Specific clothing - including even superhero T-shirts - can make people more confident in all sorts of situations. In one study, students were more assured when wearing a Superman t-shirt, and women performed worse in a math test when donning a swimsuit
There could be toxic chemicals used in clothes from fast fashion chains. According to Greenpeace's 2012 study “Toxic Threads: The Big Fashion Stitch-Up,” (141 clothing items from 20 major brands, including Zara, Levi’s, Mango, Calvin Klein and H&M) four garments contained high levels of toxic phthalates, 89 garments contained nonylphenol ethoxylates (NPEs) and two items, both from Zara, contained cancer-causing amines from the use of azo dyes.
Besides, synthetic clothes may harbor bacteria causing infections. Lycra undergarments can promote yeast infections and, in addition, compress nerves.

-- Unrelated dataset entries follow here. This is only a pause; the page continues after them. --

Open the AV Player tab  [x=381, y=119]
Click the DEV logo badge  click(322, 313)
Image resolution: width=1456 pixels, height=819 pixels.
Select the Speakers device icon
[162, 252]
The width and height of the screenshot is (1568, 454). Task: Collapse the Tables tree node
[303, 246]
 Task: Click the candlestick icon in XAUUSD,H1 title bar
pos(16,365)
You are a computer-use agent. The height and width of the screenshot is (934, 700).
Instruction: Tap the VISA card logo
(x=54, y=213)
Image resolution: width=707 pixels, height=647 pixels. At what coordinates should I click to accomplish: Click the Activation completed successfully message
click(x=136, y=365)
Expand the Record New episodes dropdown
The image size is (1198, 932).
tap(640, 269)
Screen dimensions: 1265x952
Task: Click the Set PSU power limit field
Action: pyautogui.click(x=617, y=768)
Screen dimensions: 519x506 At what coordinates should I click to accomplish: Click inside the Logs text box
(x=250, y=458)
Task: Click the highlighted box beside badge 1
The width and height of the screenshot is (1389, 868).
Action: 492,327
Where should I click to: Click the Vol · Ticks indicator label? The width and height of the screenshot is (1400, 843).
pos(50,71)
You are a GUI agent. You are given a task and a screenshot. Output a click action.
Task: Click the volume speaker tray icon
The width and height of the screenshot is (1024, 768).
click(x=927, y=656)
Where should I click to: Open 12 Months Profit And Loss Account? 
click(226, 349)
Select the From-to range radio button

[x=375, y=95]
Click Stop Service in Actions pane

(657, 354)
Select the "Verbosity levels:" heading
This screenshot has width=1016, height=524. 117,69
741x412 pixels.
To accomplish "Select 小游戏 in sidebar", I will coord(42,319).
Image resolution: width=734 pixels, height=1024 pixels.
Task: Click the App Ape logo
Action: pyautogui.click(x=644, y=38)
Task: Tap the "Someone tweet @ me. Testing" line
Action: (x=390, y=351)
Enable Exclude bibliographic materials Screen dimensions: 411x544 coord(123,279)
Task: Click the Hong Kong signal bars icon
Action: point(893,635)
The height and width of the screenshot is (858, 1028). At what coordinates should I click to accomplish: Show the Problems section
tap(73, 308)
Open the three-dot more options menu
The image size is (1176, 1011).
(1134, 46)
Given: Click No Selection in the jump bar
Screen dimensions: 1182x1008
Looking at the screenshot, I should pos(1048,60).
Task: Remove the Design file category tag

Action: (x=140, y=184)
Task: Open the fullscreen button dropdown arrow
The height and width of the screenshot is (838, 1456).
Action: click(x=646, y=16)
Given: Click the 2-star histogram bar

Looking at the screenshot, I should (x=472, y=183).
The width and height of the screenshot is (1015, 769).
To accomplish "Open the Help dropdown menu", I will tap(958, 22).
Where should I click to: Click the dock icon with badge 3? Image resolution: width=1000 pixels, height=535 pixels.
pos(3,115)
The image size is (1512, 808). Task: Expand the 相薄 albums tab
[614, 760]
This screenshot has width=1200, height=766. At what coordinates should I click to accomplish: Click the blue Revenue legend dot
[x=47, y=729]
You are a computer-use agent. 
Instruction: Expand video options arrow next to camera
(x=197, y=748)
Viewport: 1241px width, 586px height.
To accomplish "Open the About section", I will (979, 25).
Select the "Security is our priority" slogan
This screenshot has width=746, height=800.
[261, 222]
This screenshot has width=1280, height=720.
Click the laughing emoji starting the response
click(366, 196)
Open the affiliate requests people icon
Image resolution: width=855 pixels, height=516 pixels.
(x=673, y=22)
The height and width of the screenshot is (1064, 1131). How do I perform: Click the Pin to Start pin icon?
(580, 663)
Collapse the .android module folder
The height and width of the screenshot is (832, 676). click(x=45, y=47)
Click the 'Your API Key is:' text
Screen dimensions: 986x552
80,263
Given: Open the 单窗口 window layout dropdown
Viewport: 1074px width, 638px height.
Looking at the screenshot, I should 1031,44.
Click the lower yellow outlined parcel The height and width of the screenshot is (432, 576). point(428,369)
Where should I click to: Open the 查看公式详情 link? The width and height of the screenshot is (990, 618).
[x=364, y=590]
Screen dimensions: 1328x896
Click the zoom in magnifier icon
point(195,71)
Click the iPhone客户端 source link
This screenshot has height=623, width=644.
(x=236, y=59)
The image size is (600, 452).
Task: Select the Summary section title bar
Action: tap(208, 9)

Lululemon’s Silverescent technology weaves silver into each thread supposedly preventing bacteria from growing and eliminating odor. For some people, though, it works worse than Rhones silver threading technology. Minerale infuses fabric with crushed volcanic rock. Chitosan technology— using crushed shrimp shells to fight odor-causing bacteria -- does not also work in all cases. Cotton prevents some bacteria (such as Micrococci, but not Staphylococci) from growth but it absorbs sweat and keeps clothes moisture. Cocona uses the activated carbon in coconut shells to wick away moisture and block sweaty smells.